Next, analyze the performance of the tracker using the visualization provided in this example.

The grid-based tracker uses the dynamic cells from the estimated grid map to extract object tracks. The animation below shows the results of the tracker in this scenario. The "Grid-based tracker" panel shows the estimated dynamic map as well as the estimated tracks of the objects. It also shows the configuration of the sensors mounted on the ego vehicle as blue circular sectors. Notice that the area encapsulated by these sensors is estimated as "gray" in the dynamic map, representing that this area is not observed by any of the sensors. This patch also serves as an indication of ego-vehicle's position on the dynamic grid.

Notice that the tracks are extracted only from the dynamic grid cells and hence the tracker is able to filter out static objects. Also notice that after a vehicle enters the grid region, its track establishment takes a few time steps. This is due to two main reasons. First, there is an establishment delay in classification of the cell as dynamic. Second, the confirmation threshold for the object takes some steps to establish a track as a confirmed object.

Next, you look at the history of a few tracks to understand how the state of a track gets affected by the estimation of the dynamic grid.

Longitudinally Moving Tracks

The following snapshots show the history for the track denoted by T1. The track T1 represents the yellow car that passes the ego vehicle on the left during the first few seconds of the simulation. Note that the grid cells occupied by this track are colored in red, indicating their motion in the positive X direction. The track acquires its velocity and heading information using the velocity distribution of the assigned grid cells. Similarly, it also obtains its length, width, and orientation using the spatial distribution of the assigned grid cells. The default TrackUpdateFcn of the trackerGridRFS extracts new length, width, and orientation information from the spatial distribution of associated grid cells at every step. This effect can be observed in the snapshots below, where the length and width of the track adjusts according to the bounding box of the associated grid cells. This results in shrinkage of box as it travels away from the ego vehicle, but it can also create fluctuating extent estimates if the dynamic grid cells are not classified accurately. An additional filtering scheme can be added using the predicted length, width, and orientation of the track by using a custom TrackUpdateFcn.

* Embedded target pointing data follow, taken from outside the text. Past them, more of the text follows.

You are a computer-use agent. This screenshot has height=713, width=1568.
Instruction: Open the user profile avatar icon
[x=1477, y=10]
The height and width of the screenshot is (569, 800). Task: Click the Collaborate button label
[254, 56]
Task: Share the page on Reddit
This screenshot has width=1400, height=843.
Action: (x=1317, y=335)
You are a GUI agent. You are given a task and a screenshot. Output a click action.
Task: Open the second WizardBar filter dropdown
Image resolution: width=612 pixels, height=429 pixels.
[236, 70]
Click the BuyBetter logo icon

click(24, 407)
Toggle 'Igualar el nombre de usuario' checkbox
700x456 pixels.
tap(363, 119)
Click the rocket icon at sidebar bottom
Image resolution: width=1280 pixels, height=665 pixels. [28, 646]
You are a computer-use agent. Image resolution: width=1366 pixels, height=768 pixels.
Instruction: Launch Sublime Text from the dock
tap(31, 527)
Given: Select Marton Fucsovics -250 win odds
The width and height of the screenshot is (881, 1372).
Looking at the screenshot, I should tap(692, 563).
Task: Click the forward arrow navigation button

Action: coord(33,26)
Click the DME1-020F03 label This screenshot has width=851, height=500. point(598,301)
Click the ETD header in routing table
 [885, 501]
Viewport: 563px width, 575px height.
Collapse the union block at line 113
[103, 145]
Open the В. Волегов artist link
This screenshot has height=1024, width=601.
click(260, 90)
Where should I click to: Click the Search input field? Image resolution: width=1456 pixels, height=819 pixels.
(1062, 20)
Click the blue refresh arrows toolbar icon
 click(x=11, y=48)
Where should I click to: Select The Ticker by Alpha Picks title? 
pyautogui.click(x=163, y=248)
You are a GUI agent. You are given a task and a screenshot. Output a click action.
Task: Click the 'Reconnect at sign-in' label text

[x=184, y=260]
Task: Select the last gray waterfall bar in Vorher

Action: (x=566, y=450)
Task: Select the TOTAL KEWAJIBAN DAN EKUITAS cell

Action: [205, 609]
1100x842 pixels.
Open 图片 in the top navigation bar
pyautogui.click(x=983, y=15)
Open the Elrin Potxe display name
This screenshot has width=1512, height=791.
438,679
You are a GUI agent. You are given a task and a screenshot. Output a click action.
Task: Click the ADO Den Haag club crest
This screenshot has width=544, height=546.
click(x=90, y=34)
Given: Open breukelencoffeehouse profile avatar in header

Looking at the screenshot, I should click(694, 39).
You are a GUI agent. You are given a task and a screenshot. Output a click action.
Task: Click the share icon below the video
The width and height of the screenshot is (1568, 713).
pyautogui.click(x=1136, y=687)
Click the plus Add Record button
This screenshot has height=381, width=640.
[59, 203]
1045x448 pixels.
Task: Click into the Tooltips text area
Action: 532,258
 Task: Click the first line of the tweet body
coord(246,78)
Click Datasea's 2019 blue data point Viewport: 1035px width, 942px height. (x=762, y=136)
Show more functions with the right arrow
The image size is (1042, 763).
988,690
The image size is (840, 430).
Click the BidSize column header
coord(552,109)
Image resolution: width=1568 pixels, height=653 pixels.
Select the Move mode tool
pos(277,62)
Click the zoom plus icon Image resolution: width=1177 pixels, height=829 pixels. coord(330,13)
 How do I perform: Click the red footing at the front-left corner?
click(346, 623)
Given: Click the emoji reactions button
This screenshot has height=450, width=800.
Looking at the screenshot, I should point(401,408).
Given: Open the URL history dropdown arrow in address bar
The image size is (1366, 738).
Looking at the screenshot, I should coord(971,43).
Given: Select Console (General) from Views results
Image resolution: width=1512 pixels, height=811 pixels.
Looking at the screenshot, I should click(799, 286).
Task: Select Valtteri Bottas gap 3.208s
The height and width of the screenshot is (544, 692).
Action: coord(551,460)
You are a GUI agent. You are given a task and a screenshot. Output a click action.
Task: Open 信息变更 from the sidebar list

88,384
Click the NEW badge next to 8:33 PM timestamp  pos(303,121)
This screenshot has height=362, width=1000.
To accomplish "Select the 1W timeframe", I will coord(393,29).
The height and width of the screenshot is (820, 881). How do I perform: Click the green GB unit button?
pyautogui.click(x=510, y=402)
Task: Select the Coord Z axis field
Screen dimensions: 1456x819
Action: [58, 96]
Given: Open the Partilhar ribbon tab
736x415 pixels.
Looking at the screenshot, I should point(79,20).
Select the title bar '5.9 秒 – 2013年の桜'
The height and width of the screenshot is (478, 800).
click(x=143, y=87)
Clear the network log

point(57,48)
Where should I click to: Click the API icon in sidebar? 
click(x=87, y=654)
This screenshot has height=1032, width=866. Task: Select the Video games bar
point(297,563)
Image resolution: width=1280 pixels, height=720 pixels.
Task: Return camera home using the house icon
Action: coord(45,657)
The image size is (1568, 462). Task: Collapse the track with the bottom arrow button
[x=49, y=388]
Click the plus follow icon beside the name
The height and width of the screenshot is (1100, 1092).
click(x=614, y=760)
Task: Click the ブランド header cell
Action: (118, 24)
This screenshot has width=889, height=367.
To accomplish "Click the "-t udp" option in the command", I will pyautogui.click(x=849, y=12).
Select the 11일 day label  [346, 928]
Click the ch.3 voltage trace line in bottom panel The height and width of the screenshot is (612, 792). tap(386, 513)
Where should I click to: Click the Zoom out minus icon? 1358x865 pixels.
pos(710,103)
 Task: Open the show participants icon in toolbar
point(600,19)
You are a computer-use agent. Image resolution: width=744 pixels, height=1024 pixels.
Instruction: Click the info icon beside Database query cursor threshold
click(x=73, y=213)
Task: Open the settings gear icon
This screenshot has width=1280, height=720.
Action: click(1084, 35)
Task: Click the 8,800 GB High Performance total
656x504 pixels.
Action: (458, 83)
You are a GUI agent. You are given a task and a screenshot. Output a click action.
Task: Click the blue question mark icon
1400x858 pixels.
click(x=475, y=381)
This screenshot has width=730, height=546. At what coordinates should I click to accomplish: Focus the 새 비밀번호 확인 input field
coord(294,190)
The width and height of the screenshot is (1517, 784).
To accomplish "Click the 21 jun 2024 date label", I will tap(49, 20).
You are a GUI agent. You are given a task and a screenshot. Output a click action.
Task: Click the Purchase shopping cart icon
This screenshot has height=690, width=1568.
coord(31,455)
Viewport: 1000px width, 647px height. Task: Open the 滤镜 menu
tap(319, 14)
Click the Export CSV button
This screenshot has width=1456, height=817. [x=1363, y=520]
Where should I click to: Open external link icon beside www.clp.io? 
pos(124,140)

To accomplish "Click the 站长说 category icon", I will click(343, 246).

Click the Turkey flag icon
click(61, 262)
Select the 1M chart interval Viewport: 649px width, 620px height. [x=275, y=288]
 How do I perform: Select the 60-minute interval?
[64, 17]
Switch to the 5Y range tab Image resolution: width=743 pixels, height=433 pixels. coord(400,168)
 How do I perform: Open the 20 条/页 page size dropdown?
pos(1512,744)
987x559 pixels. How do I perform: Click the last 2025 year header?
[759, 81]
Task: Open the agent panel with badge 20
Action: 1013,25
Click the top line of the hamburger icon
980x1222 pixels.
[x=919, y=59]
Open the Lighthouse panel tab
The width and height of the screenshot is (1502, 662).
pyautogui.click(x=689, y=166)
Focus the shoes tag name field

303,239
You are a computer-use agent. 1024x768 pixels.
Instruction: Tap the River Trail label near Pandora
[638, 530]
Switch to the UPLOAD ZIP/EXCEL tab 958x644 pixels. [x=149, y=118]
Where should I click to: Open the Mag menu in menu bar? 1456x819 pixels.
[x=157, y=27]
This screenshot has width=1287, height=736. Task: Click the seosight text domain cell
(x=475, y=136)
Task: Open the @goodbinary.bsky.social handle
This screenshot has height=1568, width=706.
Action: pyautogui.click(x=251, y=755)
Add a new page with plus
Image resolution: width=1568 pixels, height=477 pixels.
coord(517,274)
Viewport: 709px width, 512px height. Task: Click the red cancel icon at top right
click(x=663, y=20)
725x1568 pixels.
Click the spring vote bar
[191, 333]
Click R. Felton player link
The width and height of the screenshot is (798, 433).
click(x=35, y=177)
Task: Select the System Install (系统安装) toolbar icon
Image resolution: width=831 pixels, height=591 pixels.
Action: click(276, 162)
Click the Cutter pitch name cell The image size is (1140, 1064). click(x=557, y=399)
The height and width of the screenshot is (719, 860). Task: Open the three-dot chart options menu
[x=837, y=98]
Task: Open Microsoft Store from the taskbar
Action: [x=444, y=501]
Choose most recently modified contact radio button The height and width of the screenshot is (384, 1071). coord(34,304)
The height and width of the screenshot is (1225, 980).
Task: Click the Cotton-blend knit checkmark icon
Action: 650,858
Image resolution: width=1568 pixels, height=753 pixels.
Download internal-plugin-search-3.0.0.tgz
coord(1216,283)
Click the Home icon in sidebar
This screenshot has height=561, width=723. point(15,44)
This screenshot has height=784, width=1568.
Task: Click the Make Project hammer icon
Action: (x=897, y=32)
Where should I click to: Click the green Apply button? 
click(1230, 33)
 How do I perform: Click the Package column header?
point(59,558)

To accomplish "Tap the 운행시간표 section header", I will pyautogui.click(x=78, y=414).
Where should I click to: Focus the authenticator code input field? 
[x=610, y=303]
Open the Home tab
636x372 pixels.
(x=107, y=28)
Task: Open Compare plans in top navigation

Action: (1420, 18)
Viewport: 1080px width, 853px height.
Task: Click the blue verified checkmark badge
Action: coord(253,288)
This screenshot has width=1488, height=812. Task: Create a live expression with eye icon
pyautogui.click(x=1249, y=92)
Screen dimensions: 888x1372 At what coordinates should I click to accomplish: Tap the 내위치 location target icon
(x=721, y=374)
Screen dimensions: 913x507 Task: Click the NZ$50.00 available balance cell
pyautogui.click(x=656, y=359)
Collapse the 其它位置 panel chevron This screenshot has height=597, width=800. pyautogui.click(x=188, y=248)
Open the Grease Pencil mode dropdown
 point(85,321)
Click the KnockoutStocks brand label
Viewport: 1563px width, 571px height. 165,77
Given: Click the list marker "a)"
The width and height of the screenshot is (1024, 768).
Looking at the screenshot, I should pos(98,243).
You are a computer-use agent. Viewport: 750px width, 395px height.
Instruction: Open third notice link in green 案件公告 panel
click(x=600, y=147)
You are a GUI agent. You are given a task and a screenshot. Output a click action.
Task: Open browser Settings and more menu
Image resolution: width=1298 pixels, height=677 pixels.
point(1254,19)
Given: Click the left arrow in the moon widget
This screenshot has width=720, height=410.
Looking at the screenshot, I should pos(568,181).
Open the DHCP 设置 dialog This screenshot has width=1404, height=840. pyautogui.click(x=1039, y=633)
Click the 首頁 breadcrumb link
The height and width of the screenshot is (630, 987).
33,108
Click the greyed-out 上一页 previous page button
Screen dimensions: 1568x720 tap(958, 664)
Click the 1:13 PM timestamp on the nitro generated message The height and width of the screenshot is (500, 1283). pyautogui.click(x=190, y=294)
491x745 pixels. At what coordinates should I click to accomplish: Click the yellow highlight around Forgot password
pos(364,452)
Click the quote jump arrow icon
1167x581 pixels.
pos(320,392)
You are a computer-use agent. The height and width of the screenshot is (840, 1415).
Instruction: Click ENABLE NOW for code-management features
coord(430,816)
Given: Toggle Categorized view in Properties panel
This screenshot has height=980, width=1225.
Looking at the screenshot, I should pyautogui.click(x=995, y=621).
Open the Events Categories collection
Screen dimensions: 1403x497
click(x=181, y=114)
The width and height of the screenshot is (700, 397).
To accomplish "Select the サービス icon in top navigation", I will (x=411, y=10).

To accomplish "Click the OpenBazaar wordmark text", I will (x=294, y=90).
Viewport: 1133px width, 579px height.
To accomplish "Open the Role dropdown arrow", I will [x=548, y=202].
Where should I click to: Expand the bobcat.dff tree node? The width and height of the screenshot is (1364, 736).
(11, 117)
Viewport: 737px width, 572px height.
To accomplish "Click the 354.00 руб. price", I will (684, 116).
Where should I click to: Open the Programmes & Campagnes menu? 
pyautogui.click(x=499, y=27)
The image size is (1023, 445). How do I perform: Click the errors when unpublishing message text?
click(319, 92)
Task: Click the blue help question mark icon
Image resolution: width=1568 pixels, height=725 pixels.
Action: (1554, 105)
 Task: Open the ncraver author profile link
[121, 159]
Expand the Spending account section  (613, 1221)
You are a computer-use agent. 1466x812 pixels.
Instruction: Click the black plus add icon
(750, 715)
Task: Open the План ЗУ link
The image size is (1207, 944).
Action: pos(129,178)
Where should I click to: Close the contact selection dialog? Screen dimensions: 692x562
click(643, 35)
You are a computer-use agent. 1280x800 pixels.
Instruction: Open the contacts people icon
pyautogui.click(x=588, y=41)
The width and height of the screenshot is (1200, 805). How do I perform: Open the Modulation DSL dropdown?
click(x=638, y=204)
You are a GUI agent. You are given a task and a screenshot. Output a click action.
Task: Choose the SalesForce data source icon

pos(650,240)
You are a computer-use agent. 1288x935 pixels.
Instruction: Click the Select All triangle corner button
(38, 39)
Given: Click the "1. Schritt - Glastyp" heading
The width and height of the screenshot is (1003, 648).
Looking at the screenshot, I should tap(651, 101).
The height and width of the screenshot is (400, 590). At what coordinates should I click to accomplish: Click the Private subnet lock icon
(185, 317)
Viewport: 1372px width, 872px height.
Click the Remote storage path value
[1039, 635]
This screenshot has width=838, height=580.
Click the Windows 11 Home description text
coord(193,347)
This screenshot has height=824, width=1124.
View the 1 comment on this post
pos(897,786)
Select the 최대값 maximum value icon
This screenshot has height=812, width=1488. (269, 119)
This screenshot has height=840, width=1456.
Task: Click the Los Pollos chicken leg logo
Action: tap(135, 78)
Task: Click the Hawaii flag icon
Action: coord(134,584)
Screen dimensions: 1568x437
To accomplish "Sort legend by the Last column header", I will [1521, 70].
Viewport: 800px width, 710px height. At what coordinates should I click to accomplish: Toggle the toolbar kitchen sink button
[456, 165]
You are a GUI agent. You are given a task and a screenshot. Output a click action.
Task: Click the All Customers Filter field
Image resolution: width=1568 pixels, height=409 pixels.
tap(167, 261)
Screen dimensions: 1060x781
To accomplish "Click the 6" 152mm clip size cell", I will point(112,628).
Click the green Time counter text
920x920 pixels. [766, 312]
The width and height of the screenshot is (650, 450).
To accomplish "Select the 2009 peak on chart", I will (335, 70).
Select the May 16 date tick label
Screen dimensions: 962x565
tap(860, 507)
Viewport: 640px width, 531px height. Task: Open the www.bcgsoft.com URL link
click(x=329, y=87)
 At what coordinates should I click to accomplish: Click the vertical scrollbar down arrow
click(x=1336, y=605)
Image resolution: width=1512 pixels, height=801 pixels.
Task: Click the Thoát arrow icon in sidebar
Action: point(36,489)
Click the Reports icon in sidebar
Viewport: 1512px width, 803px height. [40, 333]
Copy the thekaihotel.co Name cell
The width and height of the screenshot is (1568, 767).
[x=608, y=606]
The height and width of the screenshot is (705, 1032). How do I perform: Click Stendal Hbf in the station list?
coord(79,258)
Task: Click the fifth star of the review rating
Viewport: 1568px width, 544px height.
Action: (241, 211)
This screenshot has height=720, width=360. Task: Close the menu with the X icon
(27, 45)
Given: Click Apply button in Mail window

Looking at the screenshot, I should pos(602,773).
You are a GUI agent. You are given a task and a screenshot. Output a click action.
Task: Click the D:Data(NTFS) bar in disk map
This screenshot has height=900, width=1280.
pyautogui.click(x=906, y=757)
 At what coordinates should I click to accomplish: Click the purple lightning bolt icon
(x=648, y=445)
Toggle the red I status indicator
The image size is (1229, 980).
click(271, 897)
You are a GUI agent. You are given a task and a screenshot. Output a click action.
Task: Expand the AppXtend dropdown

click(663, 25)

% Show snapshots for TrackID = 1.
showSnapshots(display.GridView,1);

Next, take a closer look at the history of T6. The track T6 represents the truck moving in the opposite direction of the ego vehicle. Notice that the grid cells representing this track are colored in blue, representing the estimated motion direction of the grid cell. Also, notice that there are grid cells in the track that are misclassified by the tracker as static (white color). These misclassified grid cells often occur when sensors report previously occluded regions of an object, because the tracker has an establishment delay to classify these cells property. Also, because the uncertainty of the velocity estimate at the grid increases when the object is occluded, the probability of the grid cells to be classified as dynamic reduces.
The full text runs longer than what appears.